There’s nothing like a good buzz, but add to it with another drink and tomorrow morning may be torture. Hangovers are terrible, horrible things, as many of us can attest. But ironically enough, while we’re all too familiar with the symptoms of too much drinking, a lot of us have no idea how alcohol actually causes hangovers.
When we drink alcohol (ethanol, specifically), it makes it’s way through our digestive system. It is then absorbed into the bloodstream where it circulates until the liver is able to process it. Once it’s in the liver, the enzyme, alcohol dehydrogenase, breaks it down into acetaldehyde – a toxin that’s far more toxic than ethanol itself.
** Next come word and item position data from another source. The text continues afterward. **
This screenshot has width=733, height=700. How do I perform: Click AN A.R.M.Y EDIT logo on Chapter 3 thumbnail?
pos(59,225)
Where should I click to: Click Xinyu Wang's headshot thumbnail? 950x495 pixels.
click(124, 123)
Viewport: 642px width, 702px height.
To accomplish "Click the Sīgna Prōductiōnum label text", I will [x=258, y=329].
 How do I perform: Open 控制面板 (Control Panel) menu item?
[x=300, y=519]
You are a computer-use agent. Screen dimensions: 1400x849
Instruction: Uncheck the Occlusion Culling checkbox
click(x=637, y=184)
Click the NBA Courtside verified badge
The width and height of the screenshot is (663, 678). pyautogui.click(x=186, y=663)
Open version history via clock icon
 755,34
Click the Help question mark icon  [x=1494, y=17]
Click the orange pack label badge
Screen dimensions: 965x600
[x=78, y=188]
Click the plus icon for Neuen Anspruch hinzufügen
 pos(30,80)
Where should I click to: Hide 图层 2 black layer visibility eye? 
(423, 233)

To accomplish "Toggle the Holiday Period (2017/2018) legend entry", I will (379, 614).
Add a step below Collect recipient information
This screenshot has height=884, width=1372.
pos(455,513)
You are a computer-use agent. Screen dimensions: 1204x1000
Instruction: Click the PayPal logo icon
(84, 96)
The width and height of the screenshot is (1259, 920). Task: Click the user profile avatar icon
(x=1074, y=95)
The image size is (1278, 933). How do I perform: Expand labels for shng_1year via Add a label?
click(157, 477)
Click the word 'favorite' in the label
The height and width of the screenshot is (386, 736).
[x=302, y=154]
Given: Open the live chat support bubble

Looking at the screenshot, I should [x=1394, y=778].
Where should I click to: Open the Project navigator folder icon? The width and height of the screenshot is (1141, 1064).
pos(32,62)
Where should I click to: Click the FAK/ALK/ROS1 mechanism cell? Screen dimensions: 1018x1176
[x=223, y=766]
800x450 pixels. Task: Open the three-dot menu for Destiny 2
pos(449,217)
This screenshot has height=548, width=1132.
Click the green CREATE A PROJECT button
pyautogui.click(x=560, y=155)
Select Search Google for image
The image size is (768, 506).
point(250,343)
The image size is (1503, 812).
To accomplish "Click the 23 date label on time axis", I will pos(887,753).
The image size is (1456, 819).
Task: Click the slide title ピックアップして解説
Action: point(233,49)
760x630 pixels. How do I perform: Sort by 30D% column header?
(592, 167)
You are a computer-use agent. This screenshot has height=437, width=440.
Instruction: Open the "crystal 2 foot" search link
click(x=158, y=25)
Luckily, the antioxidant glutathione is able to jump in with acetaldehyde dehydrogenase to break it down yet again, this time converting it into non-toxic acetate.
The metabolization of those Friday night cocktails is a pretty impressive process. However, as powerful an organ as the liver proves to be, there are limits to its detoxifying powers. The typical liver is able to process ½ oz of ethanol per hour (about one drink). When we tip back brews faster than we can metabolize them, our glutathione gets used up quicker than it can be replenished. There’s no other option but to put detoxification on hold while glutathione stores build back up. This leads to a build-up of the nasty toxin acetaldehyde, the culprit behind our hangover woes.
With alcohol in our system, our body stops producing the antidiuretic hormone ADH. Now all available water stores are tapped into — brain included — in order to flush the toxin out. This rise in fluid raises our blood volume, which leads to a spike in blood pressure. Luckily we’re able to offset this by sending fluids to the bladder, but every trip to the toilet deplenishes more of our water reserves, and precious electrolytes are being flushed as well.
With alcohol in our system, the body puts a halt on producing the stimulant glutamine — leaving us drowsy and ready to nap at a moment’s notice. This deep sleep won’t last though. Once our livers are able to process the last of the alcohol in our bloodstream, glutamine goes back into production and that booze-induced snooze is interrupted. Depending on the damage, waking up can be quite a doozy. All those lost water reserves leave us dehydrated, our brains shrunken, and our electrolyte levels low; a physiological recipe for disaster.
We can try to prevent hangovers altogether by drinking plenty of water and giving our livers a much-needed break between drinks. However, there are bound to be nights that we get carried away. In that case, a dose of electrolytes, supplements, and eggs can be paired with a nice long Epsom soak.
The important minerals we call electrolytes play a crucial role in hydration, so they’re a must for Saturday mornings.